What you need to do:
A. Can you retype the stretch from "In this paper" through "Equation (1)" in the passage on 6LiF:ZnS(Ag) neutron detection, word for word?
B. Would you extend the passage on 6LiF:ZnS(Ag) neutron detection, starting right after its last sentence?

Text:

In this paper we focus on one specific application of PSD using 6Li F:ZnS(Ag) phosphor screens similar to those used in the SoLid reactor neutrino experiment [1] and corresponding to energy deposited in the range of 100 keV to tens of MeV. The results obtained here are also relevant to other neutron detection applications where high discrimination is required. The neutron capture reaction on $\mathrm{^{6}Li}$ produces highly ionising particles that excite the ZnS(Ag) scintillator:

Equation (1)

Thin sheets of 6Li F:ZnS(Ag) provide high neutron detection efficiency due to the large 6Li neutron capture cross section and the high scintillation yield of ZnS(Ag). Strong gamma-ray background rejection can be achieved as a result of the large difference between fast and slow ZnS(Ag) scintillation components for electron and nuclear interactions, respectively. As our focus here is the classification of those two type of signals, we make the distinction between these scintillation responses by defining as electron scintillation (ES) signals, the interactions from gamma-rays and other charged particles (electron, positrons, muons, etc) and nuclear scintillation (NS) signals as those produced by nuclei such as protons, alpha particles or heavier ions. The $\mathrm{^{6}Li}$ neutron capture reaction that produces a tritium and alpha therefore produces a distinctive NS signal in this detector medium.

Data:
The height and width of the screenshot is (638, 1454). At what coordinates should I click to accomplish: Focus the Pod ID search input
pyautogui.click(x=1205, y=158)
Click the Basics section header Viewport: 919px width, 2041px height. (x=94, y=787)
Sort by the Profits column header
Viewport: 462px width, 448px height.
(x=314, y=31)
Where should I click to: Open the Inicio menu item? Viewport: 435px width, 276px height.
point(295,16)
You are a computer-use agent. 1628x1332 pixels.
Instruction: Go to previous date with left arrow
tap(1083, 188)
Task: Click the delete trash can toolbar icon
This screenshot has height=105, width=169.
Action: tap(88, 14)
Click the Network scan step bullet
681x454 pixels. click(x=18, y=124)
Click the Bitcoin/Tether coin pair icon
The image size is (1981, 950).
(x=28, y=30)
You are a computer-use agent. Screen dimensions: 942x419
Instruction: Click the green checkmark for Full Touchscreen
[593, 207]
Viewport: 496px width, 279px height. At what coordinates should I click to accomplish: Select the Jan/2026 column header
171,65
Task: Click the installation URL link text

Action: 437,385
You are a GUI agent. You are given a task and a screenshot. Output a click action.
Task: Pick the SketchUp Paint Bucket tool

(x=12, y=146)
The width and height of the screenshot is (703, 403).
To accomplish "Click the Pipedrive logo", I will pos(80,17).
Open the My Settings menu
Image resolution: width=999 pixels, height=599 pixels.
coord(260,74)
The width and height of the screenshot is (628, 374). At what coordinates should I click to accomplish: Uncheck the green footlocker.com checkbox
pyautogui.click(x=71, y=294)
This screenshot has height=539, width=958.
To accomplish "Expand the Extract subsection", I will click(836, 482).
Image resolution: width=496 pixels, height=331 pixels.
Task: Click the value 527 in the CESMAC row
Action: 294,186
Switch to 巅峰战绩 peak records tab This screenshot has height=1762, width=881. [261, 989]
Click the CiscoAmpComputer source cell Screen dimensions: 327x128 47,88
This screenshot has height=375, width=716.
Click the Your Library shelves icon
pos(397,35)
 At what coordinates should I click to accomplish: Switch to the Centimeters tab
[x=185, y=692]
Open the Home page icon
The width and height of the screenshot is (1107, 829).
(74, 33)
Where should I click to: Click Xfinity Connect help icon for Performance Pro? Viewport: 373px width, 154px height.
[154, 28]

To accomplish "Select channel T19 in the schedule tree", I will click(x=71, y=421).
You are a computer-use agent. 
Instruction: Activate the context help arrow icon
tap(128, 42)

Responses:
A.
In this paper we focus on one specific application of PSD using 6Li F:ZnS(Ag) phosphor screens similar to those used in the SoLid reactor neutrino experiment [1] and corresponding to energy deposited in the range of 100 keV to tens of MeV. The results obtained here are also relevant to other neutron detection applications where high discrimination is required. The neutron capture reaction on $\mathrm{^{6}Li}$ produces highly ionising particles that excite the ZnS(Ag) scintillator:

Equation (1)

B.
Traditional PSD techniques that utilise time domain information such as charge-integration (CI) [2] are popular for their robustness and reasonable performance [3]. Other methods based on frequency information [4] can achieve superior performance by exploiting better the information available, but are more computationally expensive than simple integration. The performance of these approaches is dependent on a number of factors that include the choice of scintillator, experimental requirements and read out technique [3] (and references therein). They also tend to have limitations with real data that exhibit a number of additional features such as pile up or background interactions [5].

Neural networks have the potential to be superior classifiers provided they are trained with realistic data. In particular, convolutional neural networks (CNN), are well suited to raw data that have high local correlations such as waveform signals. They are very successful in computational vision tasks and can reach high performance with limited datasets. Once trained, obtaining a classification output from a CNN is also very fast.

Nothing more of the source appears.